• Task details
Reproduce the records below, replacing every occurrence of "computer-use agent" with "screen-navigation agent" and leaving everything else as it is.

* * * * * * *

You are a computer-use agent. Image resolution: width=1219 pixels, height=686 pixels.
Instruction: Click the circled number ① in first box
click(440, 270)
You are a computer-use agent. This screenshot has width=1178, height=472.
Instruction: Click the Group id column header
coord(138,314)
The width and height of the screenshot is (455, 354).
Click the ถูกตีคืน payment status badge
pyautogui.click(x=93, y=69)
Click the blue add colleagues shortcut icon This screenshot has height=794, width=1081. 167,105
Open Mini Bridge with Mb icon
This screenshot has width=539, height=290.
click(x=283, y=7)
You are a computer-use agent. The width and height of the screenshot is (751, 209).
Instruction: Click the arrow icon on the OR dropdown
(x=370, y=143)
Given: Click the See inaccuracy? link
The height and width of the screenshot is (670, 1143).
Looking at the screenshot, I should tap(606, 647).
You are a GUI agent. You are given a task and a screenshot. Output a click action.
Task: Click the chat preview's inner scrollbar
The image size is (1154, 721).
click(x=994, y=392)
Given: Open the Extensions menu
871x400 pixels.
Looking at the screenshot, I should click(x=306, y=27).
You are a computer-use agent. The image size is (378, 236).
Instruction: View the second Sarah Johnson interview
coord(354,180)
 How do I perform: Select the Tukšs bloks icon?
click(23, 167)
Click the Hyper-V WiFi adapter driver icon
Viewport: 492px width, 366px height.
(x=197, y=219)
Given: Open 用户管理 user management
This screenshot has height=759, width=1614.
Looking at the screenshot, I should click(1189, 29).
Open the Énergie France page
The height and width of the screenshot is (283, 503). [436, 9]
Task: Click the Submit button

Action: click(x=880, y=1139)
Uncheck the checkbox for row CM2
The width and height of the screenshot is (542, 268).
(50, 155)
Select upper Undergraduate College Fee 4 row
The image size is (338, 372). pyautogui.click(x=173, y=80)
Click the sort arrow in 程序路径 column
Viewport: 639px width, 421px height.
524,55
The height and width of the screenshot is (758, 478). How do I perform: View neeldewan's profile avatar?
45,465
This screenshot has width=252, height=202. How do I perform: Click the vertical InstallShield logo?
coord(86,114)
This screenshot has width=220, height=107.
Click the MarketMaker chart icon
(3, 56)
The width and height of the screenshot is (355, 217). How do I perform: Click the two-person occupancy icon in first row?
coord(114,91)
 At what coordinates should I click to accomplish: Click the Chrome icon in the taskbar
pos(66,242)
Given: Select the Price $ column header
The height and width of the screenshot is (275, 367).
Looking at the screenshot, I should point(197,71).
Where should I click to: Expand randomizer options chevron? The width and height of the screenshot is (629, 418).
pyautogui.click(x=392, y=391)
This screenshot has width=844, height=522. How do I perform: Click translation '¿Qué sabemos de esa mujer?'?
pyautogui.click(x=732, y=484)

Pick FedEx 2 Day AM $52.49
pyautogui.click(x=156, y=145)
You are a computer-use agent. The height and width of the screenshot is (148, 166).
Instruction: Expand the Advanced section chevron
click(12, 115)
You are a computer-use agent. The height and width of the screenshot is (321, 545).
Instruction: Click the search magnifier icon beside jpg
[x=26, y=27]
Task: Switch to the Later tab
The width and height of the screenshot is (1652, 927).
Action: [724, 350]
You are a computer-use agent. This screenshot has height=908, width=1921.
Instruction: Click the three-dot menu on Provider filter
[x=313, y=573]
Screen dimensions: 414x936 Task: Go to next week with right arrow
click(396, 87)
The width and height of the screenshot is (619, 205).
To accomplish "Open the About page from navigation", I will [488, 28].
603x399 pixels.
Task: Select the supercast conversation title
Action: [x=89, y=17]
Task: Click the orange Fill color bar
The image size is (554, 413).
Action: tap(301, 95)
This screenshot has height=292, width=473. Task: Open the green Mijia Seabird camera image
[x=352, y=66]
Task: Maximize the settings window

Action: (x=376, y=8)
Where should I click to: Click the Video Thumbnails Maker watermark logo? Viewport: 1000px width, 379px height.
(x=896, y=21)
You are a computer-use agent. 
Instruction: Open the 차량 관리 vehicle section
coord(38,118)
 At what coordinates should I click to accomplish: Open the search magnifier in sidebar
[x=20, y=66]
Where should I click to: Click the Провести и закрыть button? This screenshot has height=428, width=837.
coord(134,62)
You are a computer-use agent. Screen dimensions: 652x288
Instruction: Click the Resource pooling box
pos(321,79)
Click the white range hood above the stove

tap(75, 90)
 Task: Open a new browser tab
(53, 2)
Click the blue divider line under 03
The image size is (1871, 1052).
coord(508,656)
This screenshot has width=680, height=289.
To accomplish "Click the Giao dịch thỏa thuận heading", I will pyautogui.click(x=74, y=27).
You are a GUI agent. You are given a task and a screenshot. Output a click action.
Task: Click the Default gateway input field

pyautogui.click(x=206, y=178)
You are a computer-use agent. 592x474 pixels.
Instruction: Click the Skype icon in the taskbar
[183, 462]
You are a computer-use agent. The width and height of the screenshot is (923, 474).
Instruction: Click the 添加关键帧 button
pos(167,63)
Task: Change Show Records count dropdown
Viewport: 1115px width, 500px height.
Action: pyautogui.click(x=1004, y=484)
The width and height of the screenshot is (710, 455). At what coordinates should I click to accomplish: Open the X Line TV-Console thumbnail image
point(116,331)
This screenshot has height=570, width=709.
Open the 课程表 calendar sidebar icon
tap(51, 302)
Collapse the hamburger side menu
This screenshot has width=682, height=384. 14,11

* * * * * * *

• Written reply
You are a screen-navigation agent. Image resolution: width=1219 pixels, height=686 pixels.
Instruction: Click the circled number ① in first box
click(440, 270)
You are a screen-navigation agent. This screenshot has width=1178, height=472.
Instruction: Click the Group id column header
coord(138,314)
The width and height of the screenshot is (455, 354).
Click the ถูกตีคืน payment status badge
pyautogui.click(x=93, y=69)
Click the blue add colleagues shortcut icon This screenshot has height=794, width=1081. 167,105
Open Mini Bridge with Mb icon
This screenshot has width=539, height=290.
click(x=283, y=7)
You are a screen-navigation agent. The width and height of the screenshot is (751, 209).
Instruction: Click the arrow icon on the OR dropdown
(x=370, y=143)
Given: Click the See inaccuracy? link
The height and width of the screenshot is (670, 1143).
Looking at the screenshot, I should tap(606, 647).
You are a GUI agent. You are given a task and a screenshot. Output a click action.
Task: Click the chat preview's inner scrollbar
The image size is (1154, 721).
click(x=994, y=392)
Given: Open the Extensions menu
871x400 pixels.
Looking at the screenshot, I should click(x=306, y=27).
You are a screen-navigation agent. The image size is (378, 236).
Instruction: View the second Sarah Johnson interview
coord(354,180)
 How do I perform: Select the Tukšs bloks icon?
click(23, 167)
Click the Hyper-V WiFi adapter driver icon
Viewport: 492px width, 366px height.
(x=197, y=219)
Given: Open 用户管理 user management
This screenshot has height=759, width=1614.
Looking at the screenshot, I should click(1189, 29).
Open the Énergie France page
The height and width of the screenshot is (283, 503). [436, 9]
Task: Click the Submit button

Action: click(x=880, y=1139)
Uncheck the checkbox for row CM2
The width and height of the screenshot is (542, 268).
(50, 155)
Select upper Undergraduate College Fee 4 row
The image size is (338, 372). pyautogui.click(x=173, y=80)
Click the sort arrow in 程序路径 column
Viewport: 639px width, 421px height.
524,55
The height and width of the screenshot is (758, 478). How do I perform: View neeldewan's profile avatar?
45,465
This screenshot has width=252, height=202. How do I perform: Click the vertical InstallShield logo?
coord(86,114)
This screenshot has width=220, height=107.
Click the MarketMaker chart icon
(3, 56)
The width and height of the screenshot is (355, 217). How do I perform: Click the two-person occupancy icon in first row?
coord(114,91)
 At what coordinates should I click to accomplish: Click the Chrome icon in the taskbar
pos(66,242)
Given: Select the Price $ column header
The height and width of the screenshot is (275, 367).
Looking at the screenshot, I should point(197,71).
Where should I click to: Expand randomizer options chevron? The width and height of the screenshot is (629, 418).
pyautogui.click(x=392, y=391)
This screenshot has width=844, height=522. How do I perform: Click translation '¿Qué sabemos de esa mujer?'?
pyautogui.click(x=732, y=484)

Pick FedEx 2 Day AM $52.49
pyautogui.click(x=156, y=145)
You are a screen-navigation agent. The height and width of the screenshot is (148, 166).
Instruction: Expand the Advanced section chevron
click(12, 115)
You are a screen-navigation agent. The height and width of the screenshot is (321, 545).
Instruction: Click the search magnifier icon beside jpg
[x=26, y=27]
Task: Switch to the Later tab
The width and height of the screenshot is (1652, 927).
Action: [724, 350]
You are a screen-navigation agent. This screenshot has height=908, width=1921.
Instruction: Click the three-dot menu on Provider filter
[x=313, y=573]
Screen dimensions: 414x936 Task: Go to next week with right arrow
click(396, 87)
The width and height of the screenshot is (619, 205).
To accomplish "Open the About page from navigation", I will [488, 28].
603x399 pixels.
Task: Select the supercast conversation title
Action: [x=89, y=17]
Task: Click the orange Fill color bar
The image size is (554, 413).
Action: tap(301, 95)
This screenshot has height=292, width=473. Task: Open the green Mijia Seabird camera image
[x=352, y=66]
Task: Maximize the settings window

Action: (x=376, y=8)
Where should I click to: Click the Video Thumbnails Maker watermark logo? Viewport: 1000px width, 379px height.
(x=896, y=21)
You are a screen-navigation agent. 
Instruction: Open the 차량 관리 vehicle section
coord(38,118)
 At what coordinates should I click to accomplish: Open the search magnifier in sidebar
[x=20, y=66]
Where should I click to: Click the Провести и закрыть button? This screenshot has height=428, width=837.
coord(134,62)
You are a screen-navigation agent. Screen dimensions: 652x288
Instruction: Click the Resource pooling box
pos(321,79)
Click the white range hood above the stove

tap(75, 90)
 Task: Open a new browser tab
(53, 2)
Click the blue divider line under 03
The image size is (1871, 1052).
coord(508,656)
This screenshot has width=680, height=289.
To accomplish "Click the Giao dịch thỏa thuận heading", I will pyautogui.click(x=74, y=27).
You are a GUI agent. You are given a task and a screenshot. Output a click action.
Task: Click the Default gateway input field

pyautogui.click(x=206, y=178)
You are a screen-navigation agent. 592x474 pixels.
Instruction: Click the Skype icon in the taskbar
[183, 462]
You are a screen-navigation agent. The width and height of the screenshot is (923, 474).
Instruction: Click the 添加关键帧 button
pos(167,63)
Task: Change Show Records count dropdown
Viewport: 1115px width, 500px height.
Action: pyautogui.click(x=1004, y=484)
The width and height of the screenshot is (710, 455). At what coordinates should I click to accomplish: Open the X Line TV-Console thumbnail image
point(116,331)
This screenshot has height=570, width=709.
Open the 课程表 calendar sidebar icon
tap(51, 302)
Collapse the hamburger side menu
This screenshot has width=682, height=384. 14,11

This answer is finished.